Back in 1971, China financed and built the 2,000-km Tanzania-Zambia railway, the largest single foreign aid project undertaken by China at the time.
Decades later, the $124 million African Union headquarters in Addis Ababa, which was completed at the end of 2011 and handed over in 2012, was another major infrastructure project in China’s foreign aid history.
As a latecomer to the marketplace, contractor China State Construction Energy Ltd is focusing on teaching local workers how to manage and maintain sophisticated projects.
“It is a good way to enter a new market, through the Chinese government’s aid program.
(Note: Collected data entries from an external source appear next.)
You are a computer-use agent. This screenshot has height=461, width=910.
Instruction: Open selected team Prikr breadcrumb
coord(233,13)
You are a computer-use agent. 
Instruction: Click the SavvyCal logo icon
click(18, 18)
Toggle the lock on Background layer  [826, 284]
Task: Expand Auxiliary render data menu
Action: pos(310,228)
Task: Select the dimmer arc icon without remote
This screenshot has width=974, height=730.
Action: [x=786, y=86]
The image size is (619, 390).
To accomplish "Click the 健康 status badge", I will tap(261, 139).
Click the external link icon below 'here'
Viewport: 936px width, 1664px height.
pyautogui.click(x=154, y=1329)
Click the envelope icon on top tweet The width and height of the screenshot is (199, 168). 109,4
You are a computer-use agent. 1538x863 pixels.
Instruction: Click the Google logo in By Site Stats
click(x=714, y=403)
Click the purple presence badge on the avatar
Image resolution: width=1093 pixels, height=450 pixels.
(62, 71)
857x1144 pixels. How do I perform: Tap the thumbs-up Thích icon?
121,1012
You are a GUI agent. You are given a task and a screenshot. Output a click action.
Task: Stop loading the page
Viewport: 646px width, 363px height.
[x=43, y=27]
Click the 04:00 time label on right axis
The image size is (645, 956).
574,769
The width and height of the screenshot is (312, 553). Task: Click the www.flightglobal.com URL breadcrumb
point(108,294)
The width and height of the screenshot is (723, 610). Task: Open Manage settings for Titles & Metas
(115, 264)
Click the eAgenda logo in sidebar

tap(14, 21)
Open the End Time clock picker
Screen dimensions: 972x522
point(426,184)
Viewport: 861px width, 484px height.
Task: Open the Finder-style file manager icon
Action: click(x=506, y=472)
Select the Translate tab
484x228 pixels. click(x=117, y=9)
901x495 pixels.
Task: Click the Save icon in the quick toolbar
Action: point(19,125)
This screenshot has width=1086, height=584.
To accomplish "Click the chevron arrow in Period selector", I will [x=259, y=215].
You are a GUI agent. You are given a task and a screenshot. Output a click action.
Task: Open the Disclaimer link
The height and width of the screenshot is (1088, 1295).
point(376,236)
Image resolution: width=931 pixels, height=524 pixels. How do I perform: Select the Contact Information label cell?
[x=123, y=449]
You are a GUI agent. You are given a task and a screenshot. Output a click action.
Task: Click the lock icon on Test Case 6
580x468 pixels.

I think the Chinese government will emphasize different industries in different periods,” said Liu Chunpeng, director for the technical cooperation group at the AU headquarters.
“Although we have missed the prime period for road construction, we are looking forward to the budding housing market,” said Liu.
China Road and Bridge Corp, which entered Ethiopia relatively early in 1998, has built on its advantages with its core business of roads.
“Foreign aid projects contributed to prime the pump for our market growth,” said Wei Qiangyu, deputy general manager of the company’s Ethiopian office.
In the past 15 years, China Road and Bridge has built more than 2,000 km of roads.
Ethiopia-China Friendship Avenue, located in the center of the capital, was a project for the company in 2004. And China Road and Bridge is now working on the Bole Ring Road RBT Meskel Square Road Project, the first Ethiopian highway (the Addis Ababa-Adama Toll Motorway) and Addis Ababa Bole International Airport.
China Road and Bridge has big plans, such as developing commercial property or cooperating with local governments to establish integrated planning companies.
Wei said that whether a company can get a foothold in the market depends on whether its aid project can make a profit.
“I think the government should look at the capabilities of a company when it comes to bidding, not just considering the price,” said Wei.